I WROTE Blueback in a week. It slipped out whole. Fully formed. Like a shark or a newborn child, it was swimming before it was born. And it’s never been out of print.

In writing it, I knew I was reaching back to the child I’d once been, the awestruck boy for whom the world was still enchanted. But now I see I was also reaching forward, to the man I was yet to become. Because I’ve been swimming in that book’s wake ever since. It changed the shape of my life.

When I wrote Blueback, I was painfully aware that the sea around us had become much sicker and poorer since Rachel Carson’s day. Our mother, the sea, had become our mine and our toilet. I felt a sense of impending doom at its plight. But I never did anything about it. Changing things felt like someone else’s job.

So I wrote my little story. And that was that. On to the next thing. But Dora Jackson haunted me. And held me to account somehow. Which is an odd experience to have: being shirtfronted by a figment of your own imagination.

Many of us experience the natural world as little more than a backdrop to our lives. We’ve reduced landscapes and ecosystems to settings and locations. Creatures within them are mere objects.

But not for Dora. To her, it’s a subject, a character, the most consequential player in her drama. So when she says she belongs to the sea, Dora’s suggesting more than a moment’s appreciation. She’s talking about bonds of allegiance. Family obligations. And she embraces these faithfully and bravely.

“We come from water. We belong to it.” There was a kind of thrill in that line. Was I confessing something through Dora? Or was she holding me to account? Maybe it was both. Because by then I knew I needed a more filial relationship with the natural world. Particularly with the ocean, which is central to my life and my work. I always knew I was a child of the sea. It nurtured me, fed me, comforted me. But I never felt any sense of obligation towards it. Like most kids, I thought the great mother was my servant. I was a long way into adulthood before I outgrew that mindset.

Ningaloo Reef (c) Blue Media Exmouth

Ningaloo Reef ©Blue Media Exmouth

You see, I was formed by the limestone shores of Western Australia’s mid-west. And educated by the granite coast that fronts the cold fury of the Southern Ocean. But the place that matured me was way up in the arid north-west. This is where my doomy passivity was overrun by a big blue wave of hope. And the source of that wave? Ningaloo Reef.

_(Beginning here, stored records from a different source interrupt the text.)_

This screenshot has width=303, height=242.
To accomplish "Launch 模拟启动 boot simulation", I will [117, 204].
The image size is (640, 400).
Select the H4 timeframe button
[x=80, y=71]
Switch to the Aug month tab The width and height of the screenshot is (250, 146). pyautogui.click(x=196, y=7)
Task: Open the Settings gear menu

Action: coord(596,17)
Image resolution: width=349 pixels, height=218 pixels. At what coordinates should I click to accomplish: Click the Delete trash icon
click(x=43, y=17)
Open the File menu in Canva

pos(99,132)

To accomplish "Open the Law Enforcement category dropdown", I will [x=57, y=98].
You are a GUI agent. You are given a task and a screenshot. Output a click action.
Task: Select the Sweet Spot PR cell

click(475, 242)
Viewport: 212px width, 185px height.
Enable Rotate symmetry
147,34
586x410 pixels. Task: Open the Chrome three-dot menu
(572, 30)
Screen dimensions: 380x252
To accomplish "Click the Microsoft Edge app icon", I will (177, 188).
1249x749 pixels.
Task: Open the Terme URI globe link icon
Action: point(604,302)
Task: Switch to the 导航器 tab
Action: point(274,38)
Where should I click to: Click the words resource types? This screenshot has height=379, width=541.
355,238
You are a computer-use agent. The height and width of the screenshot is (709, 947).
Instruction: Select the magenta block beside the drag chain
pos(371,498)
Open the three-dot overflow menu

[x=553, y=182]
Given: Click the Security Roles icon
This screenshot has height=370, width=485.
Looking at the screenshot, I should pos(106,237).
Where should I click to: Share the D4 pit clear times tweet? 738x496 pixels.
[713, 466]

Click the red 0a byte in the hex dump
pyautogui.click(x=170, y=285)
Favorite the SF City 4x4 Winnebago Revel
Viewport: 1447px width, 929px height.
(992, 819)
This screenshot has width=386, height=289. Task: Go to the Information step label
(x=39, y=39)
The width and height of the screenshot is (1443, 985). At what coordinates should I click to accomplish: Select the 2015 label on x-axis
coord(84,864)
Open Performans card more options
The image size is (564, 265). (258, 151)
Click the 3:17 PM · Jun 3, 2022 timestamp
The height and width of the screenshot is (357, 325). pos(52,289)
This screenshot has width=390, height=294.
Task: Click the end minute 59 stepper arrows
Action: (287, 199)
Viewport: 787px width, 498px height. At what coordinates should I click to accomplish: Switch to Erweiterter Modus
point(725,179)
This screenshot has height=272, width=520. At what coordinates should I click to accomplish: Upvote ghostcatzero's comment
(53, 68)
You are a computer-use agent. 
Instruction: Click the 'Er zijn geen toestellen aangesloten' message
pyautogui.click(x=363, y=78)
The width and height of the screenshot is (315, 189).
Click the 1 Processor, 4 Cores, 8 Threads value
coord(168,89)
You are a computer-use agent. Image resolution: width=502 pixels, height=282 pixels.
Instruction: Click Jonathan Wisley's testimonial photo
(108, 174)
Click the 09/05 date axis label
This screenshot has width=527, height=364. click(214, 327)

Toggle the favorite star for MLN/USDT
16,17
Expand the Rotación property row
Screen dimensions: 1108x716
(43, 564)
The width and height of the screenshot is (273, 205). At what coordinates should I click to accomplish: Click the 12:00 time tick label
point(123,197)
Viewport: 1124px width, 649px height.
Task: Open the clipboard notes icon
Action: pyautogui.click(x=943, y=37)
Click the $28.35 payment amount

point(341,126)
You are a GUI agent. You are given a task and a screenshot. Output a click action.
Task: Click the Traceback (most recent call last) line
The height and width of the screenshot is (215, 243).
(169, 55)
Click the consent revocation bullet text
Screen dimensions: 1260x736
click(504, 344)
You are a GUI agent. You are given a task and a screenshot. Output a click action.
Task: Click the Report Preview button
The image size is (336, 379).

THE FIRST time I swam through the coral gardens of Ningaloo, I was poleaxed by what oceanographer Callum Roberts calls the twin pillars of biodiversity: variety and abundance. One minute, I was sculling beneath a shark the size of a bus. Next, I was inside a cloud of glassfish transformed in an instant to a million shards of glittering hail. The water was literally fizzing with life. At Ningaloo, I saw what the world looks like when it’s still itself. And in the wake of that experience, I felt an infusion that fed my imagination. As an artist. And later, as a citizen.

I wrote my little book. And a couple of years afterwards, I was living in it. Helping defend Ningaloo. From actual developers. It was a sharp turning.

So, how do you defend an ecosystem? Well, the best way you can. I was an artist, trained to be a spectator, so really, I had no clue. I took counsel from more experienced comrades whenever I could, but often as not, in lieu of any other role model, I was left channelling Dora. Yes, I know. It’s kind of embarrassing. Was she an example, or a rehearsal? I still don’t know.

In Blueback, Dora’s caught in an uneven struggle with folks who want to turn an ecosystem into money. What she sees as family, they see as stuff to buy and sell. Dora does the only thing she can. She defends Longboat Bay as if it were kin. And that was my touchstone.

Dora has no idea what she’s doing. She’s forced to make it up as she goes. She fakes it until she makes it. She learns to fight. And fights in order to learn how. She was my hero. In the book. And beyond it, in ways I could never have anticipated.